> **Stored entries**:
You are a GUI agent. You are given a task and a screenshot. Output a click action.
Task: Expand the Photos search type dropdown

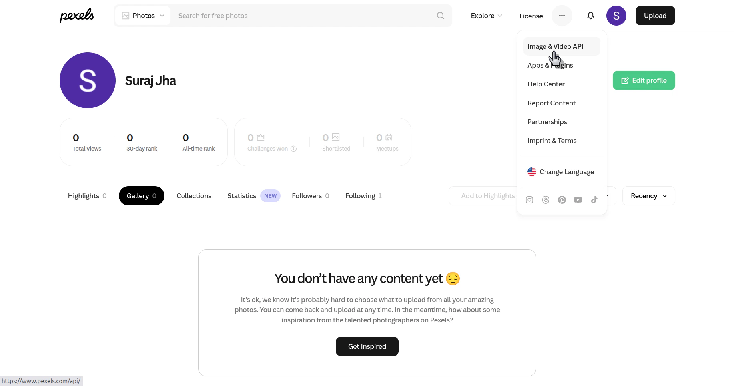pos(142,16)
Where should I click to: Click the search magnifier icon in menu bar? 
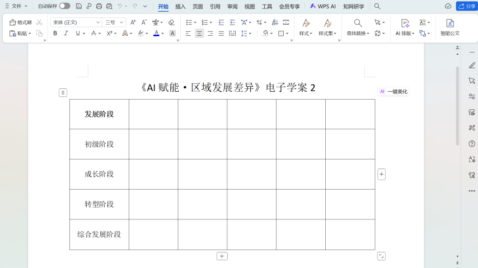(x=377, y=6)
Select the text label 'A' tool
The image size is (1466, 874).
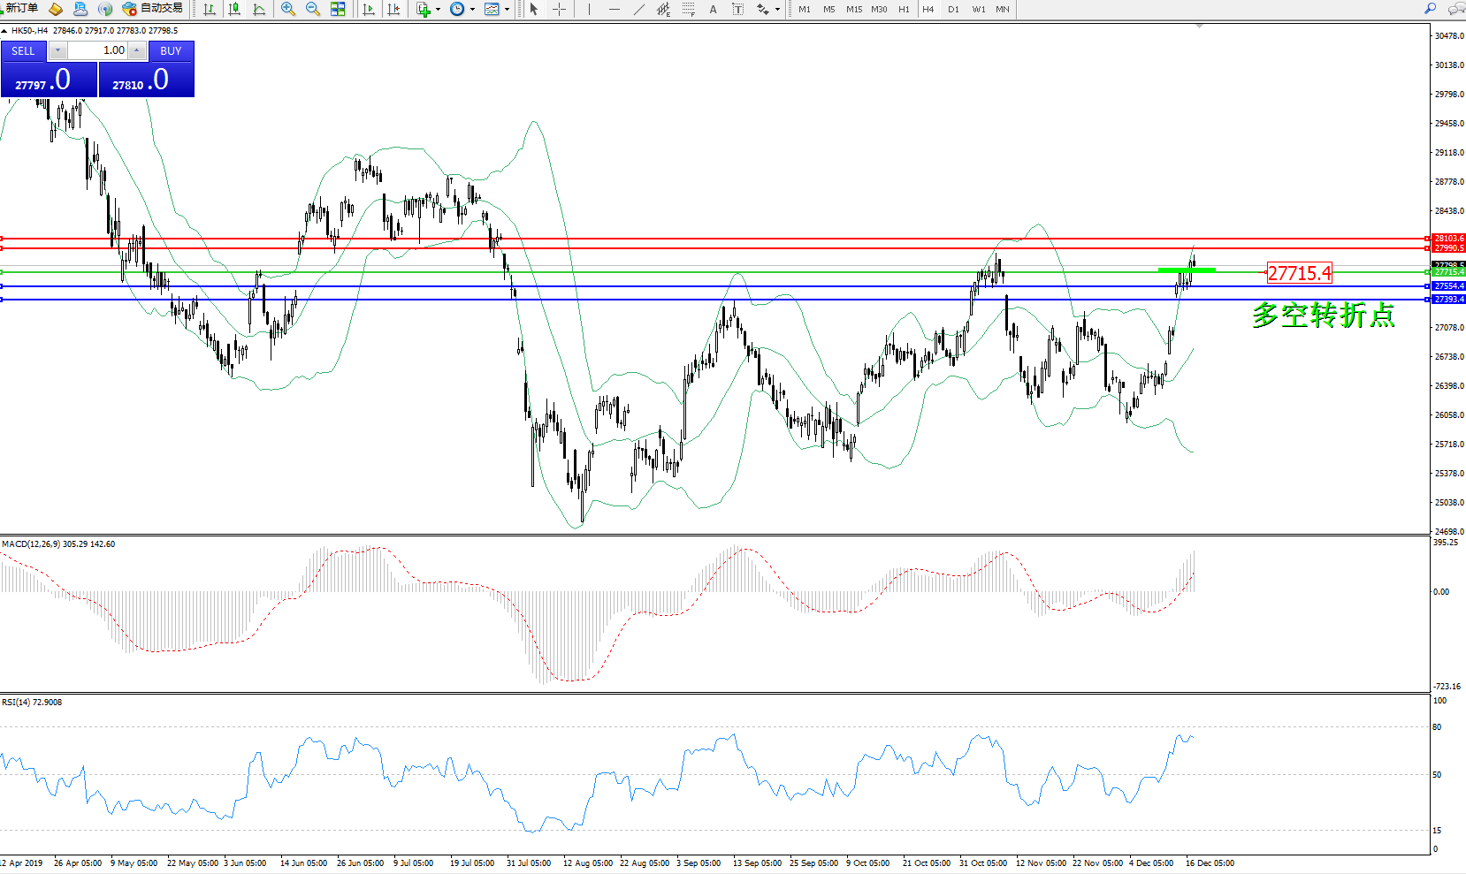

> **Task instructions**:
Every line above should be output exactly, except for the pictures.

> **Answer**:
You are a GUI agent. You are given a task and a screenshot. Output a click action.
Task: Expand the Photos search type dropdown

pos(142,16)
Where should I click to: Click the search magnifier icon in menu bar? 
(x=377, y=6)
Select the text label 'A' tool
The image size is (1466, 874).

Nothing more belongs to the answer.